List every line below that contains the word "height", matching case exactly.
┌─ Material for this task
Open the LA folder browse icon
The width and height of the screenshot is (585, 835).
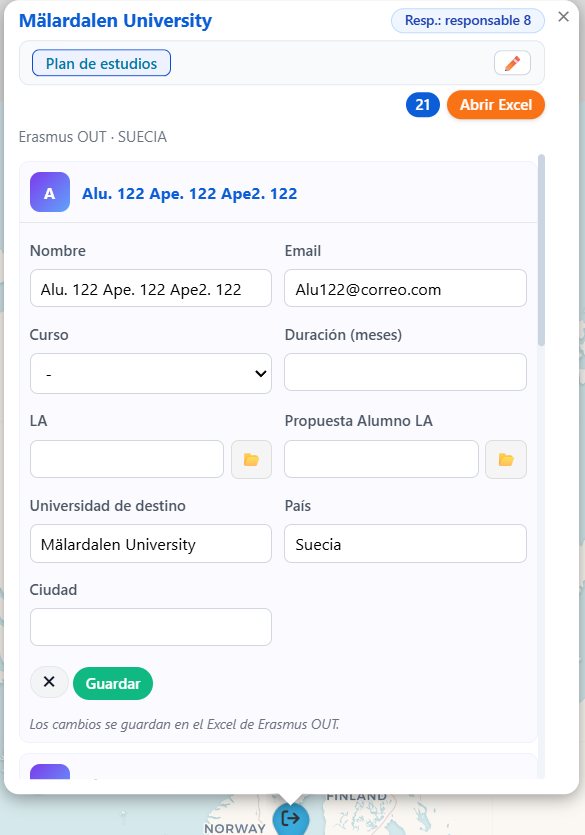pyautogui.click(x=251, y=459)
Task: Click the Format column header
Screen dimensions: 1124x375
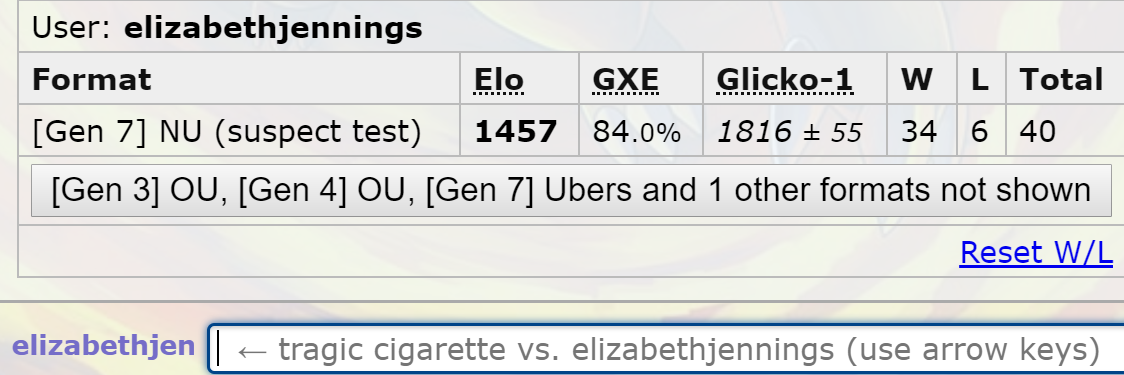Action: tap(92, 80)
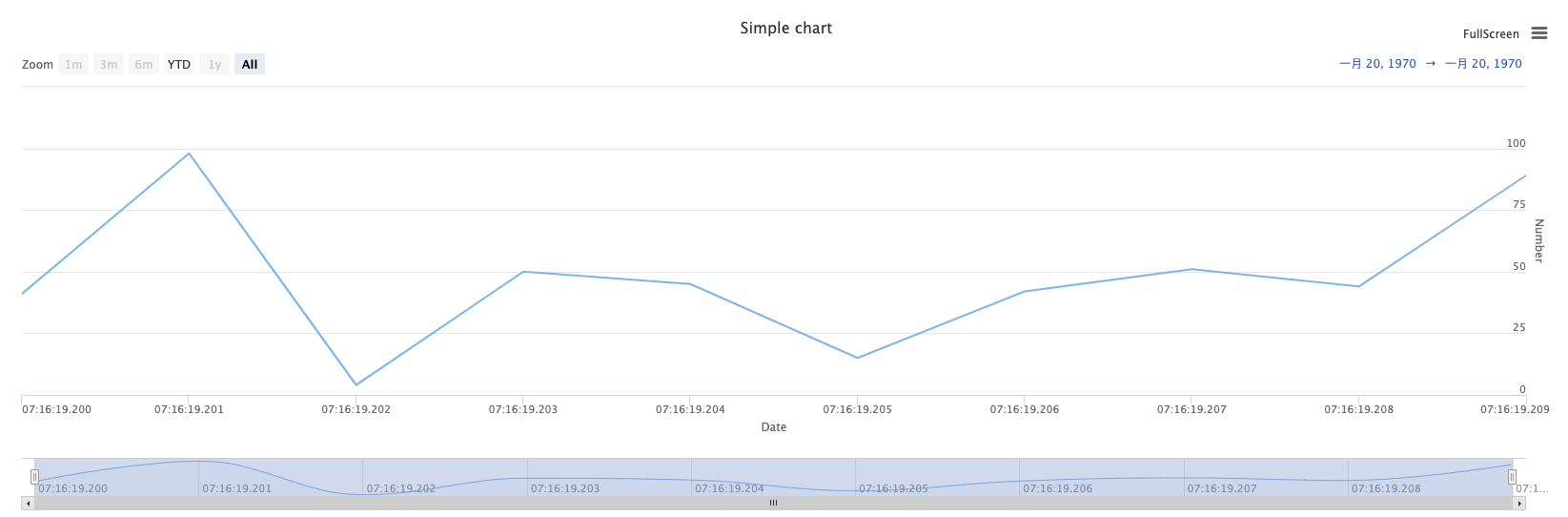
└─
**Final result**
The width and height of the screenshot is (585, 835).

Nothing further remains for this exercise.